Kraft is increasing its investment in year two, adding varieties and boosting marketing, including growing the brand's partnership with Microsoft's Xbox and MTV celebrity Rob Dyrdek. "We think that we might just be scratching the surface on its potential," said Geoff Feil, marketing director for Lunchables, which part of the Oscar Mayer division. Uploaded last year got $15.4 million in measured media support, according to Kantar Media.
By aging up, Kraft wants to extend the brief consumer lifecycle of regular Lunchables. "We work hard to bring [consumers] in, but we only have them for a short period of time," Mr. Feil said.
Larger portions are key to the strategy. Regular Lunchables contain kid-friendly food such as crackers, cheese and turkey; Uploaded meals include entrees such as 6-inch subs and nachos grande, with side snacks like Pringles and Cheez-Its. In June, Uploaded will launch a version with a deep-dish pizza topped with bacon. Teens know bacon is trendy, and they "appreciate the taste more" than younger kids, Mr. Feil said.
But Uploaded has not escaped health criticism that has long dogged regular Lunchables.

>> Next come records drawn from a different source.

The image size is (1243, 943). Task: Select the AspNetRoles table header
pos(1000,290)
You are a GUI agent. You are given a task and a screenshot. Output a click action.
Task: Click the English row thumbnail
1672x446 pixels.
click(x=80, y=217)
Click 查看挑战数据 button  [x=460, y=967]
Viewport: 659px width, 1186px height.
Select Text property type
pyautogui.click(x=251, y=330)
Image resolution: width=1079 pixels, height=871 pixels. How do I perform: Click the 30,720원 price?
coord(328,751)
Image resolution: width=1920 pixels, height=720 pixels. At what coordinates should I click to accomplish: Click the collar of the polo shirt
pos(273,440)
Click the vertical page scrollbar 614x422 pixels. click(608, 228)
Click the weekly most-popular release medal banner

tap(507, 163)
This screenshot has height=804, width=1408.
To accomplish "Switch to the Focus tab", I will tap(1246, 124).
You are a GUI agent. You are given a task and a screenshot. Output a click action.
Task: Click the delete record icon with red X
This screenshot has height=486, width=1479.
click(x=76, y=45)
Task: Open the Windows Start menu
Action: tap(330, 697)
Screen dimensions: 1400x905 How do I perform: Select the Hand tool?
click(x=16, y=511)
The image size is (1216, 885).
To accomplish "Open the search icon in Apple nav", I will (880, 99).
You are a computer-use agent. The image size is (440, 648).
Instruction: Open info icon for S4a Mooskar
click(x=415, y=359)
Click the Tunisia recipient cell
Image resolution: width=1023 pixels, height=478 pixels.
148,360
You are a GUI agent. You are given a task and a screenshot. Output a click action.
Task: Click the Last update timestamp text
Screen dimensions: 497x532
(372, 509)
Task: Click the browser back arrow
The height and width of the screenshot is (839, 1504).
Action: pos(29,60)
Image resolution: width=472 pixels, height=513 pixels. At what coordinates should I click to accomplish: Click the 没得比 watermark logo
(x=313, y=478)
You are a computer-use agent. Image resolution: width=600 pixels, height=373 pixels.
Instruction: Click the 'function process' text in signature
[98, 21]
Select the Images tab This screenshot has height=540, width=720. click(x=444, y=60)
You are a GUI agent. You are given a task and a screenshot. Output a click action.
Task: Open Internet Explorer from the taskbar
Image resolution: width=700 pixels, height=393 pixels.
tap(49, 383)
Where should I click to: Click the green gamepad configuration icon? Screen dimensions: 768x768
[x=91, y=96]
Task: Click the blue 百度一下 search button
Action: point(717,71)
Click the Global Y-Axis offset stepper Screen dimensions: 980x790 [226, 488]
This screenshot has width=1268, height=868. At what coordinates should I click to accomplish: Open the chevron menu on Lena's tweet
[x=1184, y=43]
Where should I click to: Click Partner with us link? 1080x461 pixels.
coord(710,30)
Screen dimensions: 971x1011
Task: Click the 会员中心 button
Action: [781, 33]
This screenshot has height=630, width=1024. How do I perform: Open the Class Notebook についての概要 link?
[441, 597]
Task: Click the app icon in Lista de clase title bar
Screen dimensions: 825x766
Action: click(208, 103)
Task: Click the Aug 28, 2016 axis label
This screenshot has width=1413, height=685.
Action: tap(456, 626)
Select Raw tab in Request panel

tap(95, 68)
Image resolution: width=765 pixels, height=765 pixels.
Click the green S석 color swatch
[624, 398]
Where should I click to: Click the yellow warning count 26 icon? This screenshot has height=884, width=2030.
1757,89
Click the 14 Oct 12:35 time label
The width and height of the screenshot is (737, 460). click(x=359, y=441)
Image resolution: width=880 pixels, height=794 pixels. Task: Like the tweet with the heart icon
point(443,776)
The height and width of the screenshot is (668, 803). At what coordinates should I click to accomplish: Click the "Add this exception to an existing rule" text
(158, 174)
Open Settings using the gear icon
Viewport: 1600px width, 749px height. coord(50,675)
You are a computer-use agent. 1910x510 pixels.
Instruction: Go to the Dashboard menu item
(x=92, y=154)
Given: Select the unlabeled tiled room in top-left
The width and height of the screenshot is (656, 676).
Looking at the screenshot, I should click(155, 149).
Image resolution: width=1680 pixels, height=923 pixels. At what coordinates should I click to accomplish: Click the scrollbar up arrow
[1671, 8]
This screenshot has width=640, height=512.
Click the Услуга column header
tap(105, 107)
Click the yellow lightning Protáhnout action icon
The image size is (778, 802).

In a new report, Yale's Rudd Center for Food Policy & Obesity stated that Uploaded packs are "higher in calories, sodium and saturated fat than other varieties." It also noted that none of the seven Uploaded varieties it analyzed met the broad nutritional standards set by Kraft in 2013 that would allow them to be advertised to kids under age 12 as part of the Children's Food and Beverage Advertising Initiative.
But Oscar Mayer said Uploaded meals aren't designed to comply with the CFBAI guidelines -- the products reflect teens' desire for larger portions. "All but one recipe are a good source of protein," a spokeswoman said in an email. "The three sub recipes, the pizza and the nachos items are an excellent source of calcium."
Uploaded meals are packaged in silver and gray, a move meant to differentiate them from Lunchables' standard yellow. Advertising is driven by a partnership with Mr. Dyrdek, a professional skateboarder and star of MTV's "Fantasy Factory."
Mr. Dyrdek stars in a 12-episode video series called "Fully Uploaded," which features him interacting with standout teens. A recent episode starred skateboarding phenom Jagger Eaton.
The brand promotes the videos with paid advertising on Xbox. The series also landed a spot on Xbox's video page, which includes regular movies and TV shows. Lunchables is the second brand to secure such placement, following Gatorade, according to the brand, which also runs TV ads supporting Uploaded. The brand's agencies include McGarryBowen and Starcom MediaVest's LiquidThread.